Seen and Heard: “Having a Wonderful Time”
On December 7th, 1957, Rochester’s Democrat & Chronicle published Henry W. Clune’s latest installment in his Seen and Heard series– a foray into Ridgecrest Inn. This is the transcription.
There were three men on a dais in a place called Ridgecrest Inn, which I had never been in before; and they were like three fellows having a musical kaffee-klatsch. They mumbled to one another and laughed lowly as though at a closely shared joke, and now and then sang a snatch of song. They were enjoying an intimate fellowship from which the audience was excluded, though the audience was hanging on their every note.
There was a short man with reddish hair with a guitar, a tall man with a bass viol, and a large, eupeptic man, with black, crinkly, well-pomaded hair, who played the piano. The piano player was Oscar Peterson. It was his trio—the Oscar Peterson Trio—and Donald F. Southgate, who was trying to educate me in modern jazz, said that it was about the best trio of its kind in the country.

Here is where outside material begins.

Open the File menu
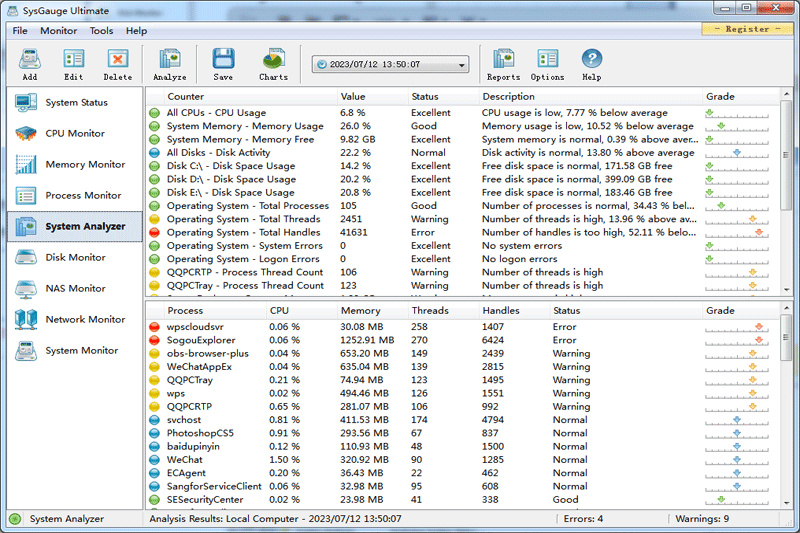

They were playing “You Are Too Beautiful.” It was soft music, it was pulpy; though perhaps the esoteric term for it is “very cool jazz,” and I was fascinated by Peterson’s technical skill. His big hands didn’t raise half an inch off the keyboard, but his fingers did remarkable things with the ivories. There was no effort about his playing; the man might have been doing it lying in a hammock. He laughed lowly with the others of the coterie, mumbled to them, gave with a little song.

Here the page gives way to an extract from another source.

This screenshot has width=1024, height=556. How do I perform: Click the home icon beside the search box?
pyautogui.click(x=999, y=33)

Don Southgate said, “They’re just playing for their own amusement. They’re having fun. They wouldn’t care if there wasn’t a soul in the place to hear them. It’s their party.” But the woman who runs Ridgecrest sat down with us at that point, and dropped a hint about the cost of the trio. Peterson and his boys weren’t getting peanuts. I am sure they were having a wonderful time; it was like a vacation with pay.
“They play a theme through, and then they start improvising,” Mr. Southgate explained, as the trio went into another number; piece called “Falling in Love with You.” “It’s interpretive music,” he went on. “Maybe, really to get it, you have to FEEL that the musicians are talking to you. Until then, well—it may be slightly recondite.”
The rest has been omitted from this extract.